= MacGregor Arctic Expedition =

Promotional Post Card showing Clifford J. MacGregor, Map to Ft. Conger and the Schooner A.W. Greely

The MacGregor Arctic Expedition was a privately funded expedition which set out to reoccupy Fort Conger, Ellesmere Island, Canada, a site within flying distance of the North Pole. The expedition, which took place from July 1, 1937, to October 3, 1938, had four main objectives: To collect weather data; to make a magnetic survey; to photograph the aurora borealis and study its effects upon radio transmission; and to explore the area northwest of Ellesmere Island, in order to clear up the questions about Crocker Land, which Robert Peary placed on the map more than 30 years earlier.

==Preparation==
In the spring of 1937, a three-mast, tern schooner, Donald II, was purchased in Nova Scotia and brought to Port Newark, New Jersey, where new motors were installed and the ship reinforced and reconditioned for the expedition.

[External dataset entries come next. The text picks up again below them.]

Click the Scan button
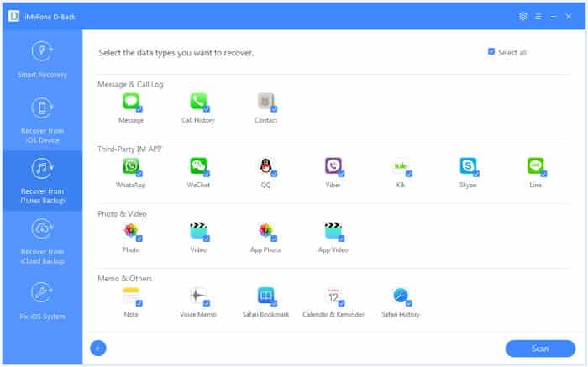pos(539,348)
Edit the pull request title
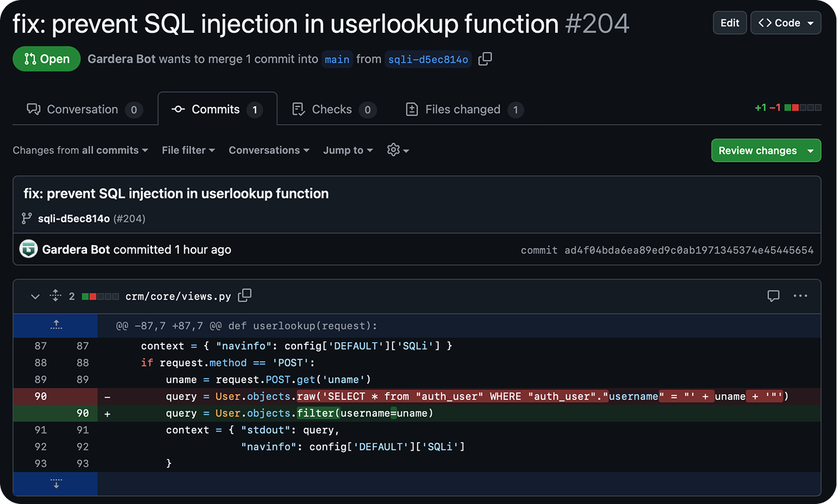This screenshot has height=504, width=837. [x=729, y=22]
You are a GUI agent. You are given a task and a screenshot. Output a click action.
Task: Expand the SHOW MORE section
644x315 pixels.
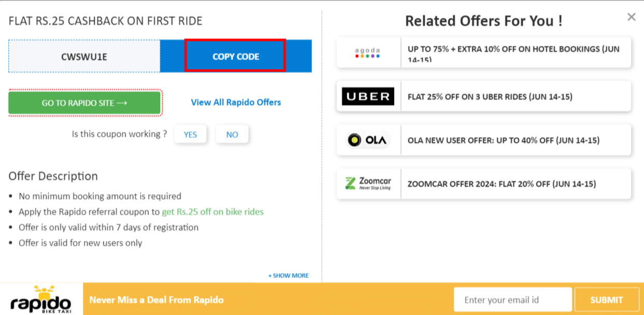(288, 276)
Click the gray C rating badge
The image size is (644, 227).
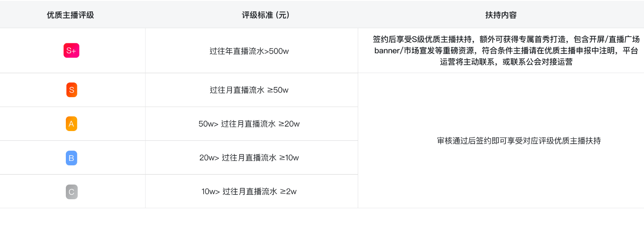72,192
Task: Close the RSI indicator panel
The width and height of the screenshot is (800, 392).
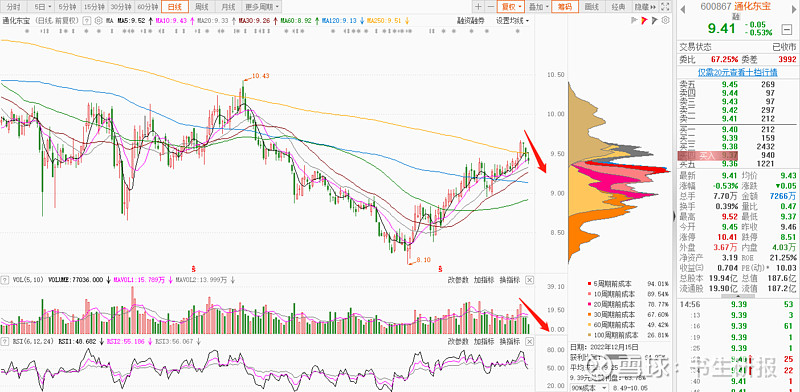Action: point(530,341)
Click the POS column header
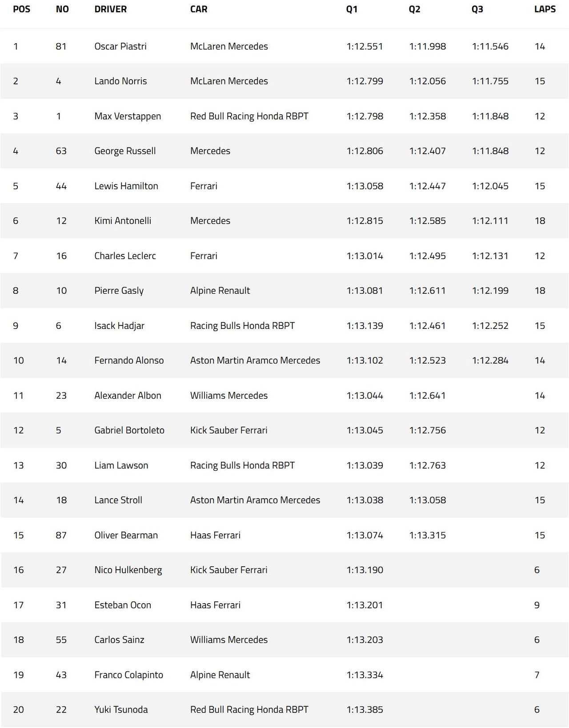This screenshot has height=728, width=569. 21,9
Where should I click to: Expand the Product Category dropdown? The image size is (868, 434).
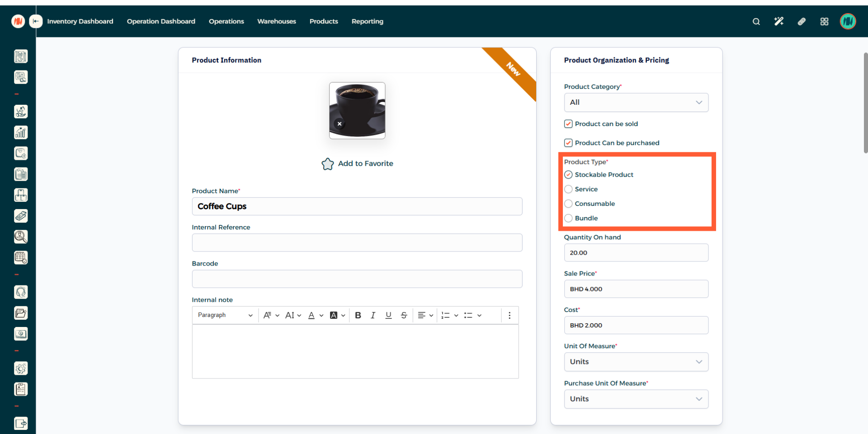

It was rechristened the Gen. A. W. Greely on May 2, 1937, in honor of Adolphus Greely, leader of the ill-fated Lady Franklin Bay Expedition of 1881 and 1882.

All expedition members paid their own way either by supplying necessary equipment or cash. There were originally eleven members of the expedition: Clifford J. MacGregor, meteorologist for the US Weather Bureau; Isaac "Ike" Schlossbach, "second in command", navigator and chief airplane pilot, United States Navy (retired); Roy Fitzsimmons, Polar Geophysicist and magnatologist; Robert Danskin, aircraft supplier and geologist; Gerry Sayre, radio engineer and operator; Murray A. Wiener, photographer; John Johnson, cook and mechanic; Paul "Fuzzy" Furlong, mechanic and dog handler; Francis Lawrence, aerologist and Junior Naval Guard; Robert Inglis, Surveyor and Boy Scout (the youngest member of the crew); and Norman Hortman, pilot (who left en route north at Sydney, Nova Scotia).

==En route north==

The expedition set sail from Port Newark, New Jersey, on July 1, 1937. They made two stops in Nova Scotia: Lunenburg to drop off passengers and take on fresh food and supplies; and Sydney to drop off Norm Hortman and a radio technician who had been tuning the radio equipment and to take on coal. They made two scheduled stops in Greenland, one to take on fresh water and food at Fairhaven and another at Idglorssuit, Umank Fjord to pick up dogs and deliver presents to the Eskimo inhabitants.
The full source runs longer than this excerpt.